HOSPICE & PALLIATIVE CARE
Borrowing excellent definitions from Wikipedia…
HOSPICE CARE
Hospice care is a type of health care that focuses on the palliation of a terminally ill patient’s pain and symptoms and attending to their emotional and spiritual needs at the end of life. Hospice care prioritizes comfort and quality of life by reducing pain and suffering and provides an alternative to therapies focused on life-prolonging measures that may be arduous, likely to cause more symptoms, or are not aligned with a person’s goals.
PALLIATIVE CARE
Palliative care is an interdisciplinary medical caregiving approach aimed at optimizing quality of life and mitigating or reducing suffering among people with serious, complex, and often terminal illnesses.
These two definitions seem very similar. Here’s the primary difference:
Hospice care is generally employed only when physicians estimate that the patient’s illness is terminal with a prognosis that death will occur within six months. Palliative care may be administered at any stage of illness (whether or not the condition is judged to be terminal), even alongside curative treatments.
For too long, the term “hospice” carried a connotation of impending death. This stigmatization frequently caused family members to postpone the inception of hospice care to stave off a mindset of “giving up” on their loved one. Sadly, this stigmatization has caused many patients and their families to endure more discomfort than was necessary.
An early start to hospice care can both (1) provide the patient with comfort and pain-mitigation at an earlier stage of their disease, and (2) give the family caregiver an extra pair of hands in caring for their loved one.
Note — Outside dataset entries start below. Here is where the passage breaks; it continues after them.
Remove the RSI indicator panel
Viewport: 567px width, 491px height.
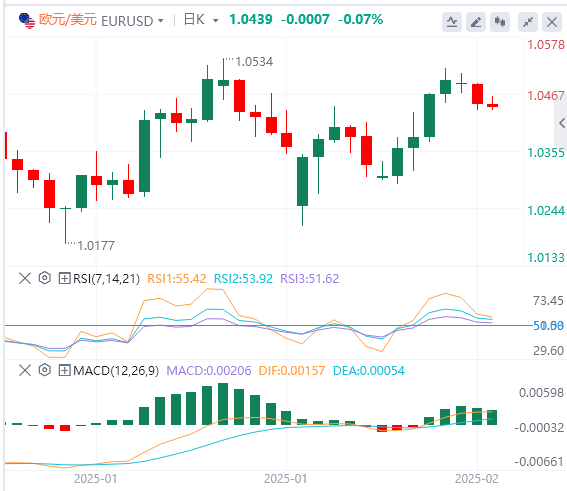pyautogui.click(x=25, y=278)
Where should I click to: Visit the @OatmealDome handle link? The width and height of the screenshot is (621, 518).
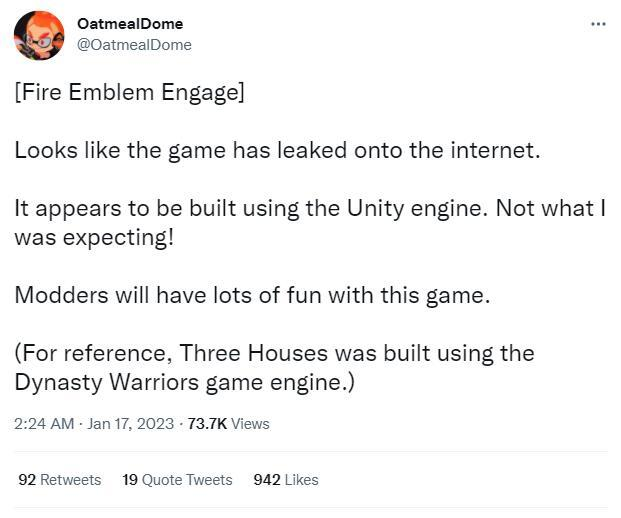point(134,45)
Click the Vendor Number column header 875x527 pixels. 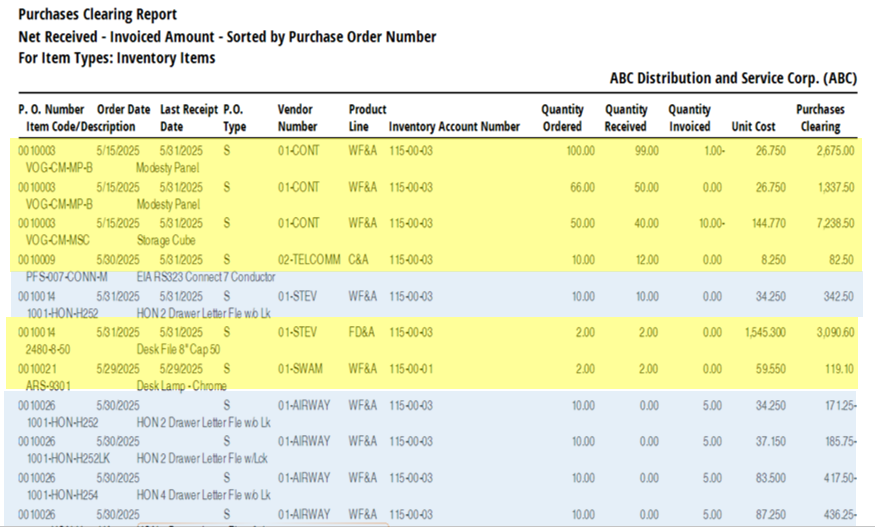[x=297, y=118]
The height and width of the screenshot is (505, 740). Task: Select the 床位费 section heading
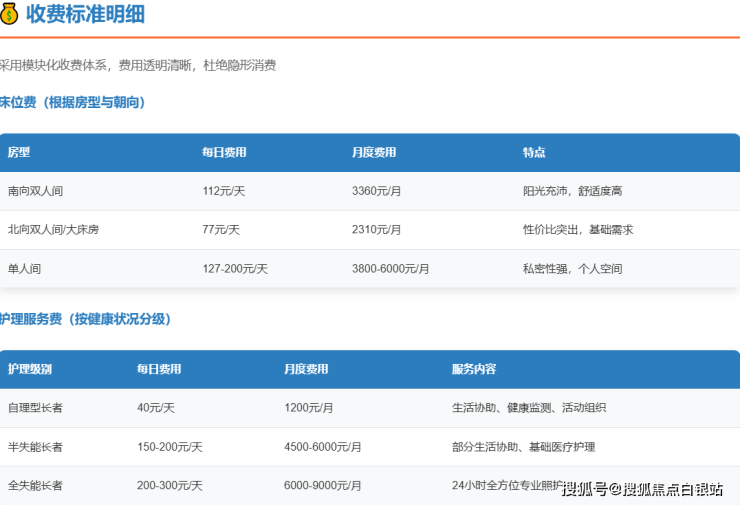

It can be a difficult decision for a loved one’s family to forego medical procedures that might be able to extend life a few more weeks or months. At some stage of the disease, there must be a reconciliation of the sometimes competing virtues of length of life and quality of life – a decision that must consider the personal values, faith, and moral code of both the patient and family … an evaluation that should not be judged by others.